A push to bring early voting to Connecticut — and send long lines at many polling locations the way of mechanical voting machines — is regaining momentum. State Rep. William Tong, D-Stamford, this week introduced a bill, the first of the upcoming legislative session, to amend the state constitution to allow for early voting. A similar measure was defeated by voters in 2014 during a public referendum, despite support from Gov. Dannel P. Malloy and the state’s top election official, Secretary of the State Denise Merrill, who are both Democrats. Tong said it’s high time that Connecticut join 37 other states that allow anyone to cast their ballots before the election, not just those who meet the guidelines for obtaining an absentee ballot. The initiative comes after a record 1.7 million ballots were cast statewide in the November election, with long lines observed in many municipalities such as Bridgeport, Stamford, Fairfield, Milford, Norwalk and Danbury.
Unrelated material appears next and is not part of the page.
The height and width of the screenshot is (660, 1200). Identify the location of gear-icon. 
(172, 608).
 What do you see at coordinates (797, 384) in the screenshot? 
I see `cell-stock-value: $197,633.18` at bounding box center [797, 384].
“For working people, that’s unacceptable,” Tong said. “I noticed on Election Day in some of my quieter districts that there were long lines by 6 a.m….and people were being turned away. That just struck me as not being right at all. If somebody gets up at 5 in the morning and races to vote, and they’re there by 6 or 6:15 to vote, they should get to do so.”
Tong’s proposal, which was sent to the Legislative Commissioners’ Office to be drafted, will not set a timetable or process for when the first ballots could be cast. He is leaving that up to policymakers, who he said analyze and model legislation after other states with early voting.
Malloy spokeswoman Kelly Donnelly reaffirmed the governor’s support Tuesday for early voting. “States across the nation offer some form of early voting and Connecticut should join their ranks,” Donnelly said. “We must continue to work to modernize our election rules, remove barriers to the ballot box, and increase voter participation.”